### EXTRAIT

------------------------------------------------------------------------

Opéra International – janvier 2004 – appréciation : Timbre de Platine

« Découvrir un opéra de Cavalli (Statira est le vingt et unième de quarante composés entre 1639 et 1673) promet toujours de grands bonheurs. Plusieurs plus écoutes, de plus en plus gourmandes, permettent de clamer que Statira est une grande oeuvre que de pages inoubliables, serties dans un tissu héroïco-comique grouillant de vie et toutes situées à leur juste place dans une grande forme lyrique tendue !

A ces bonheurs, s’ajoute la joie de lire un nouveau livret de Giovan Francesco Busenello, connu avant tout pour avoir écrit le magnifique libretto de « L’incoronazione di Poppea » de Monteverdi : à côté des éléments identitaires de l’opéra vénitien, Statira porte l’indéniable patte de ce maître dont l’art nous semble n’avoir pas eu d’équivalent jusqu’à Lorenzo Da Ponte. Enfin, le fascicule musicographique apporte, grâce à Dinko Fabris, de nombreuses informations sur cet étrange axe Venise-Naples, grâce auquel, pendant vingt années, de nombreux opéras créés dans la Serenissima (à commencer par la Poppea montéverdienne) se trouvaient repris, ou plutôt adaptés par des mains napolitaines telles celles de Provenzale.

La réalisation sonore tient toutes ses promesses, et même au-delà. Pour ce dramma per musica, Antonio Florio trouve toujours le juste équilibre entre le premier degré, émotionnel, et le second, où le comique n’est jamais schématique. De cette juste mesure, naît une poétique immense, à la mesure du génie de Cavalli. Tempi, vivacité dramatique et couleurs sonores (autant dans le choix des timbres vocaux que dans les options instrumentales) emportent pleinement l’adhésion. La distribution vocale est remarquable. A commencer par la soprano Roberta invernizzi dans le rôle-titre. Sa familiarité et sa convenance à ce répertoire trouvent ici leur aboutissement son timbre chaleureux et sa musicalité spontanée l’aident à modeler un style exact et limpide, et à dessiner un personnage ample et émouvant. Deux rôles masculins, à l’évidence destinés à l’origine à des castrati, trouvent ici d’excellntes interprètes féminines la soprano Maria Ercolana, au timbre assez dramatique, et la mezzo-soprano Dionisia Di Vico dans un rôle assez grave. Et des partenaires habituels d’Antonio Florio sont ici à leur meilleur le ténor buffo Giuseppe De Vittorio dans le rôle d’Elissena, vieille nourrice selon la tradition vénitienne la basse Giuseppe Naviglia, la soprano Maria Grazia Schiavo et la contralto Daniela Del Monaco. Avec pertinence mais sans jamais forcer le trait, tous font du théâtre au disque.

------------------------------------------------------------------------

### DONNÉES FOURNIES
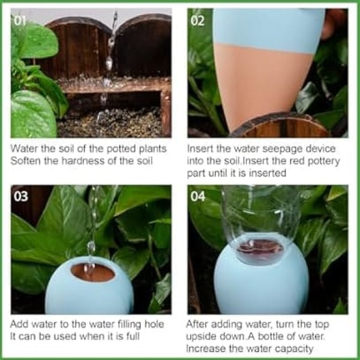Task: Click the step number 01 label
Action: (x=20, y=20)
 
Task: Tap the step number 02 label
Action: (x=197, y=20)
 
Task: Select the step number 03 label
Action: (x=21, y=197)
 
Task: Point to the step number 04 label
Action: (x=197, y=197)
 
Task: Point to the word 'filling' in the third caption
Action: (x=129, y=324)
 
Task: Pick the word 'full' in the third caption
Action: (x=133, y=337)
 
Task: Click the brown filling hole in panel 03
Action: (x=93, y=273)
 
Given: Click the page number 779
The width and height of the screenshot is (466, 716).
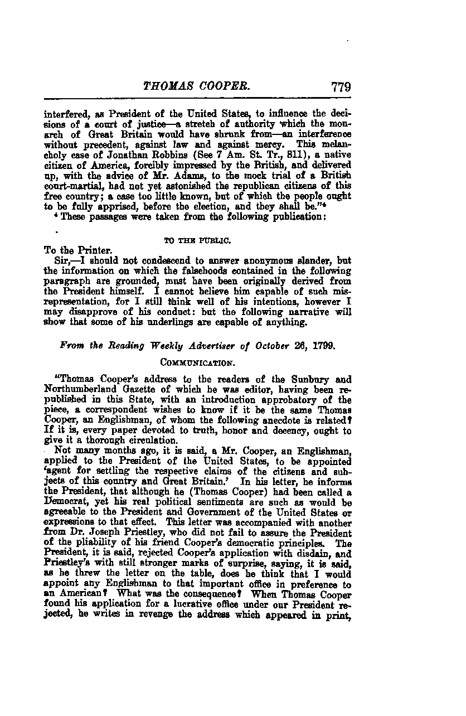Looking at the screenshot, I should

------------------------------------------------------------------------

### CONSIGNE
Recopie l'extrait de « Opéra International – » à « lyrique tendue ! » en remplaçant « bonheurs » par « plaisirs ». Les items n'ont aucun lien avec l'extrait.

### RÉPONSE ATTENDUE
Opéra International – janvier 2004 – appréciation : Timbre de Platine

« Découvrir un opéra de Cavalli (Statira est le vingt et unième de quarante composés entre 1639 et 1673) promet toujours de grands plaisirs. Plusieurs plus écoutes, de plus en plus gourmandes, permettent de clamer que Statira est une grande oeuvre que de pages inoubliables, serties dans un tissu héroïco-comique grouillant de vie et toutes situées à leur juste place dans une grande forme lyrique tendue !